▸ Exercise objective: Your answer must consist of exactly the lines below, starting with the line with "aftercare (265, 1832)" and going on through the line with "Privacy Policy (287, 1562)", and nothing else.

(Stored items)
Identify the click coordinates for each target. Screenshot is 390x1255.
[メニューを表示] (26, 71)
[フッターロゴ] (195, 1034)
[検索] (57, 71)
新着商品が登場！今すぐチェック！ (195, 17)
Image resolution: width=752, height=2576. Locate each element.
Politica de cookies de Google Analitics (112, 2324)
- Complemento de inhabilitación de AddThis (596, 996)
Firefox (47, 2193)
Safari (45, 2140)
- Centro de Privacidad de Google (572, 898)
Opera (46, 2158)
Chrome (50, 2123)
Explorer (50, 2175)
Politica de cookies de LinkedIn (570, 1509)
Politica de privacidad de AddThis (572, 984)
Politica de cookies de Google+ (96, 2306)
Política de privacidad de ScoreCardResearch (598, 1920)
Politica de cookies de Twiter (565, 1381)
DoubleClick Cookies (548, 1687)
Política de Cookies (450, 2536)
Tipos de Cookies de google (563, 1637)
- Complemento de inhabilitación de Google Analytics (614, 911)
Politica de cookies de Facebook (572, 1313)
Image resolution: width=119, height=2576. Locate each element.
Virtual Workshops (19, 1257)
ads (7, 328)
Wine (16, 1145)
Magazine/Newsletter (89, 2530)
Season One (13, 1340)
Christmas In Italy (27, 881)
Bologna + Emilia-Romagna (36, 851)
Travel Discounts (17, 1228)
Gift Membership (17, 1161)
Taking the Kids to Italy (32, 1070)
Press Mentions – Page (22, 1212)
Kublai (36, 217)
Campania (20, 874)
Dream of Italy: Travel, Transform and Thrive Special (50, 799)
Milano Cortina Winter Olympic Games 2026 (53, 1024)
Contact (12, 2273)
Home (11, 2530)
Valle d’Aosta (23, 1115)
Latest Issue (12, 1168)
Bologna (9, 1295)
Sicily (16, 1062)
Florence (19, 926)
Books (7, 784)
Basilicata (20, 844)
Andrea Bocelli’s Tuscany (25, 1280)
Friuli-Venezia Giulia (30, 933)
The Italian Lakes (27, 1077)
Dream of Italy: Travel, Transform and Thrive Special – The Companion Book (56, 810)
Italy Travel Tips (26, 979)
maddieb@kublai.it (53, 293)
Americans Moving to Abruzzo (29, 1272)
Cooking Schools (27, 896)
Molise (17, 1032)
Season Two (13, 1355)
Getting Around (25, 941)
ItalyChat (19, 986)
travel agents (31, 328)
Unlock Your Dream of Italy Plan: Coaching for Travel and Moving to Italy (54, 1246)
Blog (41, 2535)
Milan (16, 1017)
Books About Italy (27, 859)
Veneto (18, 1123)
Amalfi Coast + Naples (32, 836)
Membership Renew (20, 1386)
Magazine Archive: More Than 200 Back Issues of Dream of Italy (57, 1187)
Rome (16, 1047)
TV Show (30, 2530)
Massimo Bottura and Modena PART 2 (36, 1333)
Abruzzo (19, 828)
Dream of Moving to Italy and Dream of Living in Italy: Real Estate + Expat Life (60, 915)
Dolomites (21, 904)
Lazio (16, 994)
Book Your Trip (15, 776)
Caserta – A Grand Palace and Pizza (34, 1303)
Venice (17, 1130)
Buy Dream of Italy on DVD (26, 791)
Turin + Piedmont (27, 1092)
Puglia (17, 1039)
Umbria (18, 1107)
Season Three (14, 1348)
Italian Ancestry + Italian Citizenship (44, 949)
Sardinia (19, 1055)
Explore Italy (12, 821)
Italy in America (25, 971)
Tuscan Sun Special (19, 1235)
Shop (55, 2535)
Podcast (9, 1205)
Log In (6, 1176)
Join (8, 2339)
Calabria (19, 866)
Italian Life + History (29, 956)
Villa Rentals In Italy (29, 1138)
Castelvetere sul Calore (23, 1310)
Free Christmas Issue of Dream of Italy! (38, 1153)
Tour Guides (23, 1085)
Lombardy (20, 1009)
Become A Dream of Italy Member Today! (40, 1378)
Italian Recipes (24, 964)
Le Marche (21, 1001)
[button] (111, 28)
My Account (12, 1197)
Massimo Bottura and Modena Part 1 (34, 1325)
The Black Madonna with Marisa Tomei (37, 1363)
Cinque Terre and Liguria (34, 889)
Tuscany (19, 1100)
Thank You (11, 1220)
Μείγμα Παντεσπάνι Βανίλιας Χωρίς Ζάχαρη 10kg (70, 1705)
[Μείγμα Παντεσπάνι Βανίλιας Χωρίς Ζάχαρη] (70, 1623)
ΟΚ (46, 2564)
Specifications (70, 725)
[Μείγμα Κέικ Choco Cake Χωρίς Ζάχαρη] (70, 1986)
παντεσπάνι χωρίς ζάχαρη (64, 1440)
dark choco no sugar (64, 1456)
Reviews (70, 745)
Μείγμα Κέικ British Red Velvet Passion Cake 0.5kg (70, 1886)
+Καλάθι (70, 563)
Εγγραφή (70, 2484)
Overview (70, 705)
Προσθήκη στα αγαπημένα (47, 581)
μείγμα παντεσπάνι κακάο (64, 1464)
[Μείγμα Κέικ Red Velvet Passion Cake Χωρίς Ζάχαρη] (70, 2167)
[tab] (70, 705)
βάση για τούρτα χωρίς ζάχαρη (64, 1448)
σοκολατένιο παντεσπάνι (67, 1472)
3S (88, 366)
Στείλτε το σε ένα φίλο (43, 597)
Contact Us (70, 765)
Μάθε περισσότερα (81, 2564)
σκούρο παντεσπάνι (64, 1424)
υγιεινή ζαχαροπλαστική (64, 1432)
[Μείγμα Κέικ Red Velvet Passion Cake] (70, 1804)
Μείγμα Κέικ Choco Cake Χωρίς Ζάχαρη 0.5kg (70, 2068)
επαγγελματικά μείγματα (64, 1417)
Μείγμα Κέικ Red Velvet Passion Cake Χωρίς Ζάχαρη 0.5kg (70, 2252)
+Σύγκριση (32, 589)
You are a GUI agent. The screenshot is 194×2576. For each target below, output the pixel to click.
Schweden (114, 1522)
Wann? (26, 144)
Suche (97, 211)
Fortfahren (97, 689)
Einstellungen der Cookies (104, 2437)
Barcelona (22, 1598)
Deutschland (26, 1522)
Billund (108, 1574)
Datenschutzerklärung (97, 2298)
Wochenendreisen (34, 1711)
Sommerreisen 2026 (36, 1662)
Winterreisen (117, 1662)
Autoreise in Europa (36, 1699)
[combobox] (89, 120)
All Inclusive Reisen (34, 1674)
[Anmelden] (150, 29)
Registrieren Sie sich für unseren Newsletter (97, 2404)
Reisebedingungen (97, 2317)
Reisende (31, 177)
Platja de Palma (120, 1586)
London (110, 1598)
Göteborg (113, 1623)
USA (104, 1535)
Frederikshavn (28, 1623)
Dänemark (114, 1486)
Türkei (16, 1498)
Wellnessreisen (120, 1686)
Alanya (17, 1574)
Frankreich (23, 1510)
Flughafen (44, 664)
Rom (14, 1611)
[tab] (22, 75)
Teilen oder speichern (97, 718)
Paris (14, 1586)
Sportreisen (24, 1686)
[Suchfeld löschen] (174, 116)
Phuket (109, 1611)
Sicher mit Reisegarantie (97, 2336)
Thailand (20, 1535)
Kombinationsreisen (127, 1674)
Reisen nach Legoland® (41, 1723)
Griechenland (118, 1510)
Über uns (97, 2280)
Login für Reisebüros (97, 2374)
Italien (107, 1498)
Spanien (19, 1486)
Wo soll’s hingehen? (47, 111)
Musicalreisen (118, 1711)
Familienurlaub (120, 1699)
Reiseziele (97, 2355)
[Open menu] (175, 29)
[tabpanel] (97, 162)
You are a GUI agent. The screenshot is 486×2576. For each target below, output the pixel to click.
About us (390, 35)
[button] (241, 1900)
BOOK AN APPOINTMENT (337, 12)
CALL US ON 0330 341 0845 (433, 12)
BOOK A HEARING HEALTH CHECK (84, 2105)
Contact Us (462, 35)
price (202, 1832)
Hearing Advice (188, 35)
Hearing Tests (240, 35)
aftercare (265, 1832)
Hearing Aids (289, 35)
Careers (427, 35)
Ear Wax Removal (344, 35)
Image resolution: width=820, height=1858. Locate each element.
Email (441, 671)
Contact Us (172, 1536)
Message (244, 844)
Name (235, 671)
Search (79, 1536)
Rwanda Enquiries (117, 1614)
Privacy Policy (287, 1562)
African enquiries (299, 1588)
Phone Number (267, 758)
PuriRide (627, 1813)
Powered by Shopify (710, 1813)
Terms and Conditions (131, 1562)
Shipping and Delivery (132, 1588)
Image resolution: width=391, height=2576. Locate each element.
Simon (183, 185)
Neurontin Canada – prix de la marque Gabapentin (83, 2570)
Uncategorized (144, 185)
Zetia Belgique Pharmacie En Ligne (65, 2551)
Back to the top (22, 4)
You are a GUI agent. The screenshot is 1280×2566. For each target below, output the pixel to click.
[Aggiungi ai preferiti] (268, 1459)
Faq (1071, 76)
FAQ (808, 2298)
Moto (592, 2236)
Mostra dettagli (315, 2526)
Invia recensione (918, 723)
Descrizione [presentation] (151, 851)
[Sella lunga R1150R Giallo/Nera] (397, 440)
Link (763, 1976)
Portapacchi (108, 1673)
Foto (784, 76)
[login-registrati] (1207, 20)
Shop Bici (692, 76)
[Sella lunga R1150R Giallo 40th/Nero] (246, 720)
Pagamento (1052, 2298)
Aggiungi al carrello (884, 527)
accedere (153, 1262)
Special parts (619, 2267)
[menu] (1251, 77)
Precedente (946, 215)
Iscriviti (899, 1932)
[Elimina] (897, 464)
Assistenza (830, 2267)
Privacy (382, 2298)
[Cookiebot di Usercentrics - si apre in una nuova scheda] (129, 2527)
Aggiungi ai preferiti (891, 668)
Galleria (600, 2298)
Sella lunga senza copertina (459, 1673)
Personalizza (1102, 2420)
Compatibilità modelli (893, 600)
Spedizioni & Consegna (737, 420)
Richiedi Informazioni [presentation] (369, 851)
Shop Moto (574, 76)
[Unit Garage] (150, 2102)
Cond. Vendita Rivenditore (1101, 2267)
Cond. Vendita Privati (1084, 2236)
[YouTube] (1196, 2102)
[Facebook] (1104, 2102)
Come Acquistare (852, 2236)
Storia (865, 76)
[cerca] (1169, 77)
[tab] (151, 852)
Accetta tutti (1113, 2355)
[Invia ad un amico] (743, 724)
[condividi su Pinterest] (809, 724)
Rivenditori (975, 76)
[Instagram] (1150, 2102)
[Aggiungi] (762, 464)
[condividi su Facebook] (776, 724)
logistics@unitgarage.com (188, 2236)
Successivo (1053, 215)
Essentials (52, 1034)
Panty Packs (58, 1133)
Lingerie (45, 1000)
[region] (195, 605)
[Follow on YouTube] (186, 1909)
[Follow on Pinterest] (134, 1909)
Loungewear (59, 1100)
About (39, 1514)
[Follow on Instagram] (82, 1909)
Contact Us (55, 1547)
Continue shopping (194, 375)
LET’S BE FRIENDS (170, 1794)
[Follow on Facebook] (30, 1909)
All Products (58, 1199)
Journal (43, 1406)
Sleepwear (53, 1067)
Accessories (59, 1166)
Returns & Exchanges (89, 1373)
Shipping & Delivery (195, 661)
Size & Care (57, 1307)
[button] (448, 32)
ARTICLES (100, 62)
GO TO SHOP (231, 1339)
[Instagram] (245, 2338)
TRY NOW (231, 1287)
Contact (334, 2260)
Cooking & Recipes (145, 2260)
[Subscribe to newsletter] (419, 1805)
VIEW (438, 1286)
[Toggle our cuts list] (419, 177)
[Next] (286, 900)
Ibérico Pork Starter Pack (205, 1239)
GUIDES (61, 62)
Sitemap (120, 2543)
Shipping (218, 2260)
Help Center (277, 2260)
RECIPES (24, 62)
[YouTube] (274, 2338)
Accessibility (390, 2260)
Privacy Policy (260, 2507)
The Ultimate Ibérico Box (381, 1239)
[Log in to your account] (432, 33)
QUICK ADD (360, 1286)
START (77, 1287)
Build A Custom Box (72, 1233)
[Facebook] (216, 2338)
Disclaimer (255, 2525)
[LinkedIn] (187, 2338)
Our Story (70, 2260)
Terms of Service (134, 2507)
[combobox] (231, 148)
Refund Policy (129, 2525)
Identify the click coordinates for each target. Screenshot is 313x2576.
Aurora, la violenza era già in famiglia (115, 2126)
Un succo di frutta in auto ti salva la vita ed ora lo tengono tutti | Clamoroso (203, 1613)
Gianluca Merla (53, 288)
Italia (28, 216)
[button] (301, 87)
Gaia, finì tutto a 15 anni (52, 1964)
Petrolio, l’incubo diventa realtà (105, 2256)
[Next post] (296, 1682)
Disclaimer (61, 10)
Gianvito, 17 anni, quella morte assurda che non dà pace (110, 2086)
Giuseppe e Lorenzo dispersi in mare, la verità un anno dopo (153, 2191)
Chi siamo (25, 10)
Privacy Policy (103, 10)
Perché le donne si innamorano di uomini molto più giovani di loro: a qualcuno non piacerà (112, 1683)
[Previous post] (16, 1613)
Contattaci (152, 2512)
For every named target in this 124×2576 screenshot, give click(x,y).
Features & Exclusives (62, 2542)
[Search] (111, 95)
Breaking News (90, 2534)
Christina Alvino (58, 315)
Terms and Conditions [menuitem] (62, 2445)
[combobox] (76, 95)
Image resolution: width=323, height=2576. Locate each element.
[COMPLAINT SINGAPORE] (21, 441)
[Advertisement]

▸ Response box:
aftercare (265, 1832)
Hearing Aids (289, 35)
Careers (427, 35)
Ear Wax Removal (344, 35)
Image resolution: width=820, height=1858. Locate each element.
Email (441, 671)
Contact Us (172, 1536)
Message (244, 844)
Name (235, 671)
Search (79, 1536)
Rwanda Enquiries (117, 1614)
Privacy Policy (287, 1562)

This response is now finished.